Wall Street Journal - July 25, 2007
In a deal that includes a ransom payment of more than $400 million, medical aid and improved diplomatic relations, Libya extradited the prisoners yesterday to Bulgaria -- in theory so that they could serve their commuted life sentences there. Kudos to President Georgi Parvanov for immediately pardoning them -- including the Palestinian doctor, who had been granted citizenship so that he could be included in the release deal.
Yet Moammar Gadhafi, the medics' captor and self-styled "Brotherly Leader and Guide of the Revolution," walked away yesterday with the world at his feet. European Commission President Jose Manuel Barroso announced that the EU is ready to normalize its relations with Libya; it may even include the country in its Mediterranean trade bloc. French President Nicolas Sarkozy is scheduled to fly to Tripoli today to offer Libya the chance to "rejoin the international community."

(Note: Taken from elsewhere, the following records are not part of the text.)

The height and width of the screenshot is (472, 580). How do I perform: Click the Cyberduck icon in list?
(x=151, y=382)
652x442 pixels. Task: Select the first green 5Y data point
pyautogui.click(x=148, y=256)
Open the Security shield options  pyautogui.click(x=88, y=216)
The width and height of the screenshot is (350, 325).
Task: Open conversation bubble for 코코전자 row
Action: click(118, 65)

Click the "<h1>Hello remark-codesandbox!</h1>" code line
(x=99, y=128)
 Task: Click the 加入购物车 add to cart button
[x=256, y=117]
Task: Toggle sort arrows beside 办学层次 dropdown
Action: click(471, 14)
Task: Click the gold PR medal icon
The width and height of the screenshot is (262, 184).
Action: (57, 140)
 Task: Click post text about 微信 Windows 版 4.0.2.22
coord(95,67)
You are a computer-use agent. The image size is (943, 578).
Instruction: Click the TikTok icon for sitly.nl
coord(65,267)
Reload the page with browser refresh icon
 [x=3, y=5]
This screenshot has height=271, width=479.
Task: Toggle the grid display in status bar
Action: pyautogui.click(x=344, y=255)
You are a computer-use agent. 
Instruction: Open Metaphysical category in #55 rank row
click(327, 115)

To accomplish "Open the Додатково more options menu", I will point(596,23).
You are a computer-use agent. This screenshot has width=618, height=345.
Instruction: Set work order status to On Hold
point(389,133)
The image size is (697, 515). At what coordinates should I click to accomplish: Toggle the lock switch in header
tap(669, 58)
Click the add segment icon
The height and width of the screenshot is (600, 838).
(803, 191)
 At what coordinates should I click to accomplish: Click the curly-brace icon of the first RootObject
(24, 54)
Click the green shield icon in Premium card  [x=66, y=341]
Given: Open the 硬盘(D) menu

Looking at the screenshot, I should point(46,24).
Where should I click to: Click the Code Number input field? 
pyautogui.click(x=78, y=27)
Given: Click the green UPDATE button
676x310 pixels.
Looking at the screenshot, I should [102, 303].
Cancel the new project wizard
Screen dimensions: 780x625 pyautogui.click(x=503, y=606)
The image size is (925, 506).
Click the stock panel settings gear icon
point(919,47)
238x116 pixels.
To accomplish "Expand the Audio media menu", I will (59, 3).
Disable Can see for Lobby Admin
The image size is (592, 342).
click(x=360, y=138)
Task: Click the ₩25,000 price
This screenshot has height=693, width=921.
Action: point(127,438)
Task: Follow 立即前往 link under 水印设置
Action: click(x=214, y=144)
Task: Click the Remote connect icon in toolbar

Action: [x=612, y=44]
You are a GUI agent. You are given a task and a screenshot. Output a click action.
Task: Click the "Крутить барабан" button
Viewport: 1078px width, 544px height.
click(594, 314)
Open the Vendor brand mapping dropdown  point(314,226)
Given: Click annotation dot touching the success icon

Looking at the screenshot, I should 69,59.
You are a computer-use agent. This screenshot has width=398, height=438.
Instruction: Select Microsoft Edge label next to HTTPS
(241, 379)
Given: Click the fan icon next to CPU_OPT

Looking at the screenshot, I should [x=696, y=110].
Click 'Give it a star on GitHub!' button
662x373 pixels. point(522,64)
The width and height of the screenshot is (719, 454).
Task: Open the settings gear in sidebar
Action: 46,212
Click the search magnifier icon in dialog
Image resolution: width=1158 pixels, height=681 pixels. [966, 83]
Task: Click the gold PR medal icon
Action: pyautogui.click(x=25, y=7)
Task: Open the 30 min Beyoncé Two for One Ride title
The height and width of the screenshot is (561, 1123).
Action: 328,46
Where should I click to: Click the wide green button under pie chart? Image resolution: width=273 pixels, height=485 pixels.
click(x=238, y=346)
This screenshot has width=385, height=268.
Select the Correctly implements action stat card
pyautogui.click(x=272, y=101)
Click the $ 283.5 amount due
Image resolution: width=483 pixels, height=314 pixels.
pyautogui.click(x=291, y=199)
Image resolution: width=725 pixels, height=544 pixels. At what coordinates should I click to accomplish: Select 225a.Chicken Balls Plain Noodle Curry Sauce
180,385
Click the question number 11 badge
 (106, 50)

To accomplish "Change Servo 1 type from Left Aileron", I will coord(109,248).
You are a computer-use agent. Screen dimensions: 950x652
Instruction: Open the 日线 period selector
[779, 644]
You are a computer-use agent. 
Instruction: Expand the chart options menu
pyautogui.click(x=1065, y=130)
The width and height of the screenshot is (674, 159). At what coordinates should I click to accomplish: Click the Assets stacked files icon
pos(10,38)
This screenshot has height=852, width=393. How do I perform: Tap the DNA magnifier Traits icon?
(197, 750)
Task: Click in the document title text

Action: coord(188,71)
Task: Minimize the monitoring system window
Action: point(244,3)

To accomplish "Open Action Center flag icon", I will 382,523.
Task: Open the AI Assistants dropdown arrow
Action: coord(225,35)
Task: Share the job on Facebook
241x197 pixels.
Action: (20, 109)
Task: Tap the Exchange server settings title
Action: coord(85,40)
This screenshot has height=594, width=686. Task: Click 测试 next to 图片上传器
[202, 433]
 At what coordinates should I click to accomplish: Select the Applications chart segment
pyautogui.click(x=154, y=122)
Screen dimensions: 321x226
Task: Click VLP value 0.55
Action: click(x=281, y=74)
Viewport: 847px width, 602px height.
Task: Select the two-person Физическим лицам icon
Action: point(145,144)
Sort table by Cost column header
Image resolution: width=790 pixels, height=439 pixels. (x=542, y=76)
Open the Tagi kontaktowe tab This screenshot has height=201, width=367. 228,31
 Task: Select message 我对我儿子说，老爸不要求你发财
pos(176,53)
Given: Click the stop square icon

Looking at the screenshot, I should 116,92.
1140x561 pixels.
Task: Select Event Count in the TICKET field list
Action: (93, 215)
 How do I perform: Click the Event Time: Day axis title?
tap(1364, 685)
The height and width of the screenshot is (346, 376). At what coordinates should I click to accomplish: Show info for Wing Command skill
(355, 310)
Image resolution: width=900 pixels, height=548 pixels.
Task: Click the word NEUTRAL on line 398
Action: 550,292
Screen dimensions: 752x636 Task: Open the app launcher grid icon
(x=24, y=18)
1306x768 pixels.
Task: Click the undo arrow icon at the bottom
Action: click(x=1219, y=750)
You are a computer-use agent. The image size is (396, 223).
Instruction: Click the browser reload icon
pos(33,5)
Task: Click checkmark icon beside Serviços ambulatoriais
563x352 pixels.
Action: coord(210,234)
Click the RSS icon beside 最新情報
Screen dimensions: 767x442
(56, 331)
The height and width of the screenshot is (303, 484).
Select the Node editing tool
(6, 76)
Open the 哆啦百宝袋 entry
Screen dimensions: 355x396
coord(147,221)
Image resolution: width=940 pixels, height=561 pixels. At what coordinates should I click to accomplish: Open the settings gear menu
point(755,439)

Washington's response to Mr. Gadhafi's hostage-taking hasn't been much better. On June 12, the day the Libyan Supreme Court upheld the death sentence for the prisoners for a final time (in a move to up the ante in the blackmail scheme), the Bush Administration announced that it would nominate an ambassador to Tripoli for the first time since 1980.
The release of the medics is also a reminder that although Mr. Gadhafi may have given up his WMD quest and support for international terror -- in return for the lifting of diplomatic and economic sanctions -- the terror inside his country continues. Torture, arbitrary arrests and political oppression remain the hallmarks of Gadhafi's rule. It is still a place where political dissidents such as Fathi al-Jahmi are imprisoned indefinitely.
Mr. Gadhafi saw Saddam fall and wisely decided to get out of the nuclear and terror business. But the blackmail habit is hard to shake, and rewarding a dictator for hostage-taking is fraught with moral hazards. The message will not be lost, for example, on the Taliban, which, as we write, is holding 23 South Korean humanitarian workers hostage in Afghanistan. Representatives from Seoul were negotiating for the release of the workers -- mostly young women in their 20s -- at the same time the Buglarian nurses were being set free.